What to produce
Copy out all lines of the records in which the word "click" appears.

Task data
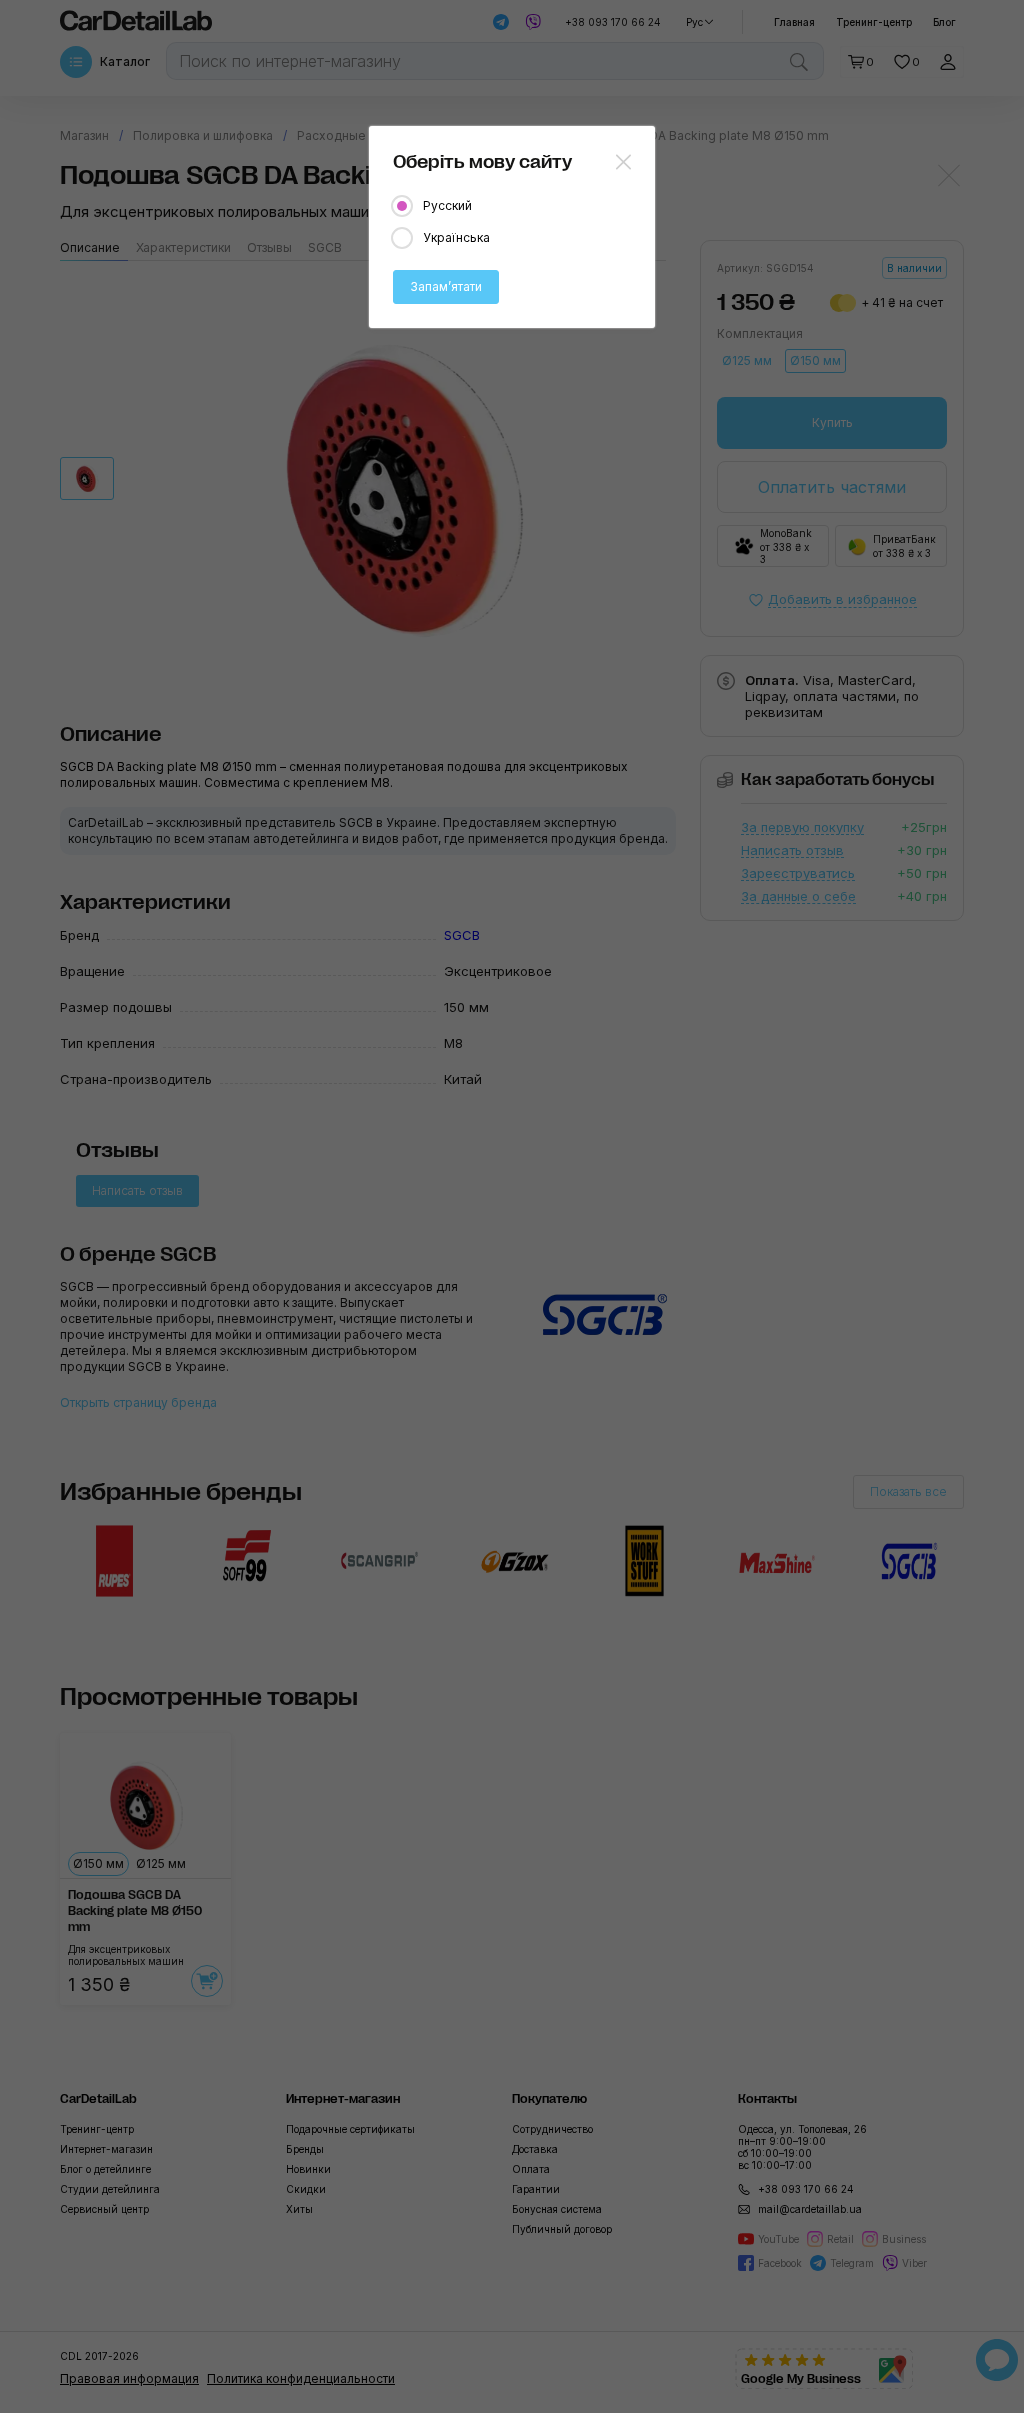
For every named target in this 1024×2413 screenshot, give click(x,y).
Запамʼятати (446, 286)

==

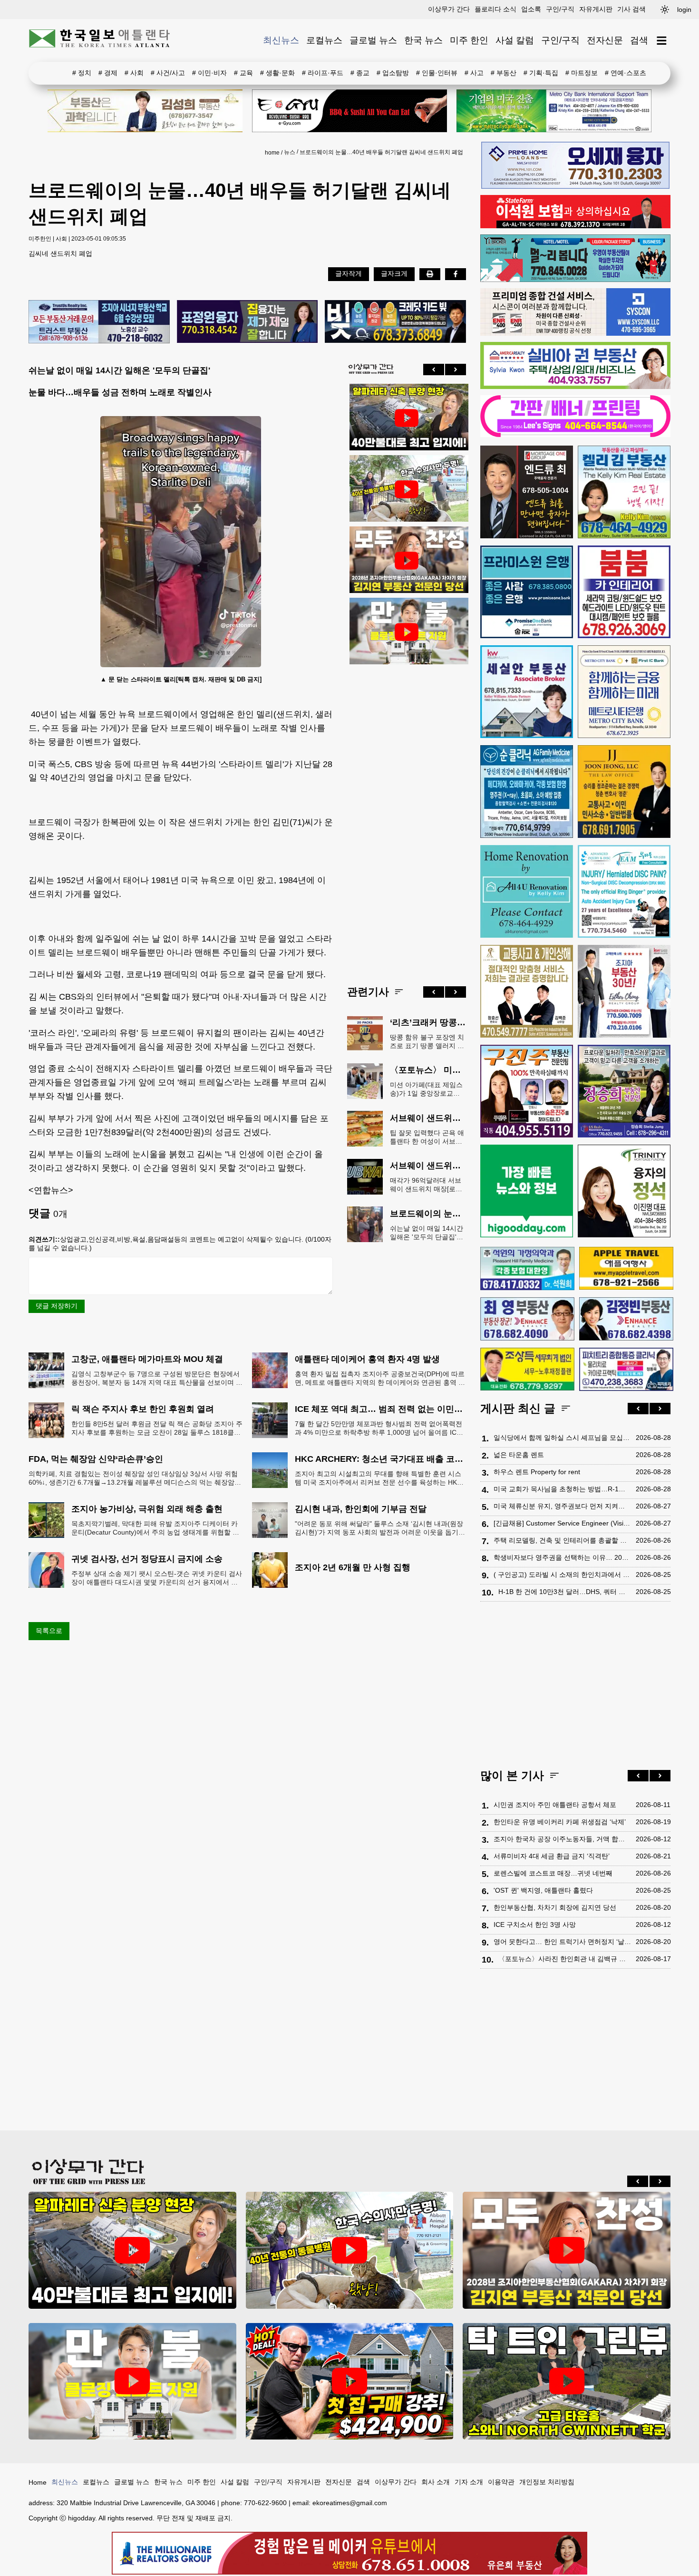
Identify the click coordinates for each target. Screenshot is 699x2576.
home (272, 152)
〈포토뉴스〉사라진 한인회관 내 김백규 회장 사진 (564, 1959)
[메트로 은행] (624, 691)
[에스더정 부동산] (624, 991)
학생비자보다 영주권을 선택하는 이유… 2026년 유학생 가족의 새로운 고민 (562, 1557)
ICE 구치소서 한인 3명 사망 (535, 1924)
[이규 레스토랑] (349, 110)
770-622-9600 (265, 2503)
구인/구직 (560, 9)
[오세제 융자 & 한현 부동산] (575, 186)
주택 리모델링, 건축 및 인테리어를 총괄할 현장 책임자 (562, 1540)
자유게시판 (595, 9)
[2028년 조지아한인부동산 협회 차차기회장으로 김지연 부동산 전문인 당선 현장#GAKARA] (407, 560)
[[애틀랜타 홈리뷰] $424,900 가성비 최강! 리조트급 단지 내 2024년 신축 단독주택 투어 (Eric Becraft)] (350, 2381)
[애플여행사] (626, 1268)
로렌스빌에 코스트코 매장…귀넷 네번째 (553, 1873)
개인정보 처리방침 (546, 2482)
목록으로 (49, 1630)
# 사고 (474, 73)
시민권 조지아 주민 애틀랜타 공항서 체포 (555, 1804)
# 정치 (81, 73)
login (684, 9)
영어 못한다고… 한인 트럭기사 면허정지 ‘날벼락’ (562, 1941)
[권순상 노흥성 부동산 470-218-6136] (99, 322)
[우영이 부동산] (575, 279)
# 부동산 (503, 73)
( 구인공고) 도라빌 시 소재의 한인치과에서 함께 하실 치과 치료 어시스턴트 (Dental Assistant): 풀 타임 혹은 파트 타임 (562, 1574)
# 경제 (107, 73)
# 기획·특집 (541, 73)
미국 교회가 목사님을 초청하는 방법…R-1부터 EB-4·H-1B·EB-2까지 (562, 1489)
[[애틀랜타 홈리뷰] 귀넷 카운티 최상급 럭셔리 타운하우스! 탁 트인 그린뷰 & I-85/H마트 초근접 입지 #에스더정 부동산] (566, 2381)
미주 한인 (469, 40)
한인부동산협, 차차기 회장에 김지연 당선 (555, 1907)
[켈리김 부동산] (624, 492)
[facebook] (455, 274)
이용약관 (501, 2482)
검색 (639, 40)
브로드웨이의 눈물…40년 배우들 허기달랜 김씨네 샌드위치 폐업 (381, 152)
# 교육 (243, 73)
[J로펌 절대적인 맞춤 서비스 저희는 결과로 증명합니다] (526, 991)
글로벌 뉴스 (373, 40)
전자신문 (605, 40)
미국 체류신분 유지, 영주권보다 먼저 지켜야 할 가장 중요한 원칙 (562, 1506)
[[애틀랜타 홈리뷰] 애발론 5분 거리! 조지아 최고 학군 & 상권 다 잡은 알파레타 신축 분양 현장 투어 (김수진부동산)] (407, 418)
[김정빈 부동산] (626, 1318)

==

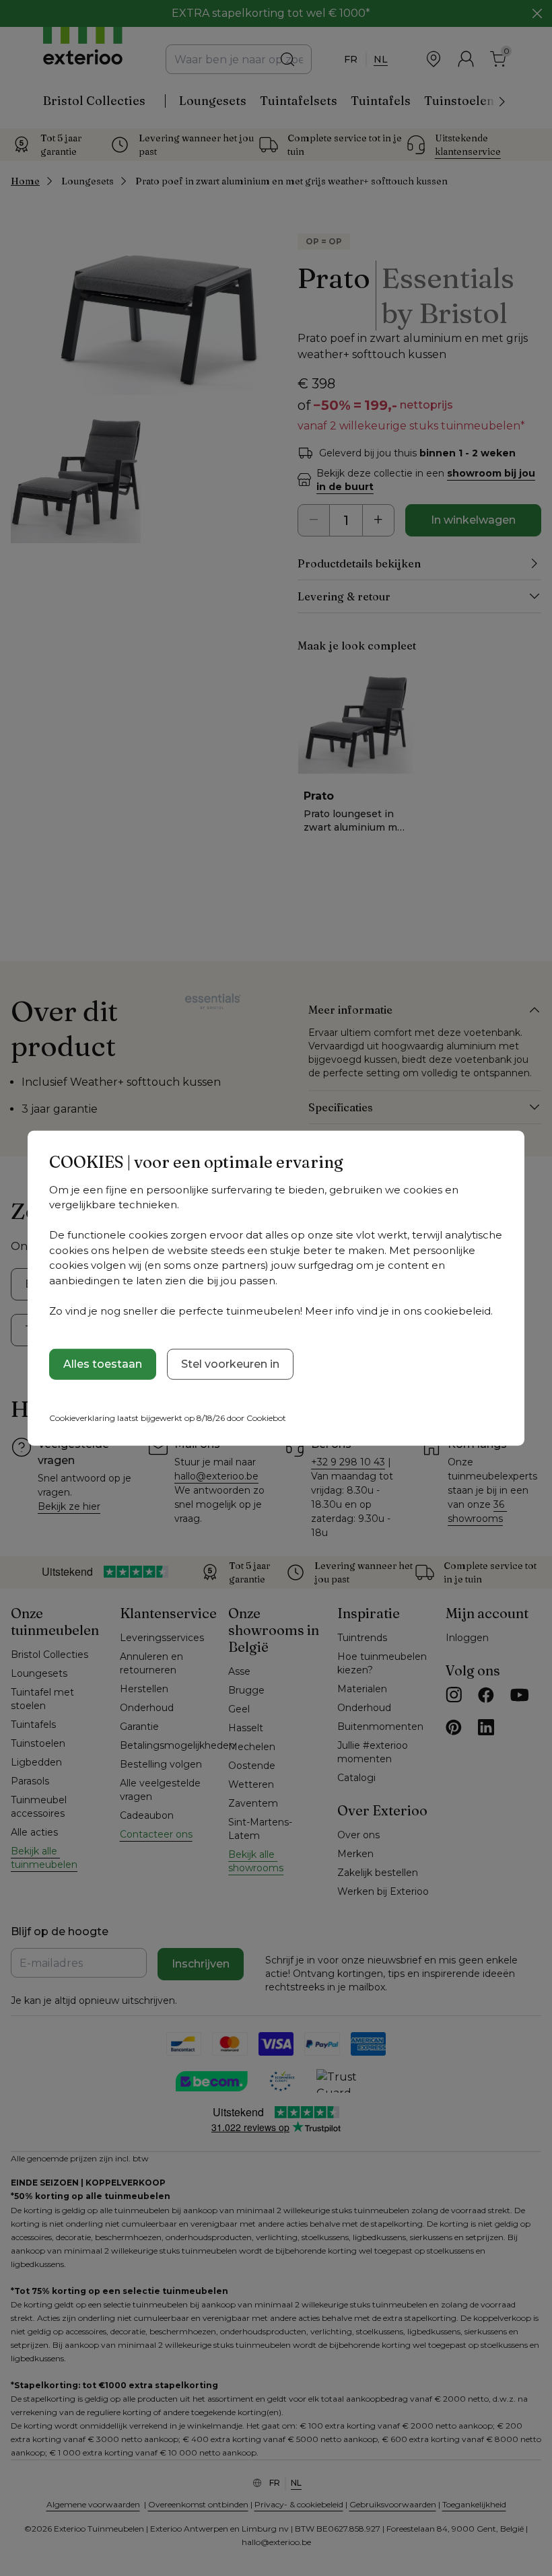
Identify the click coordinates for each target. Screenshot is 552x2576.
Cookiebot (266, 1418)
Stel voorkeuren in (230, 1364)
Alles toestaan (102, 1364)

Problem solution
For every named target in this 1024×2413 screenshot, give click(x,y).
Identify the click coordinates for each target. Screenshot is 699x2576.
Identify the click coordinates for each target. Screenshot is 552x2576.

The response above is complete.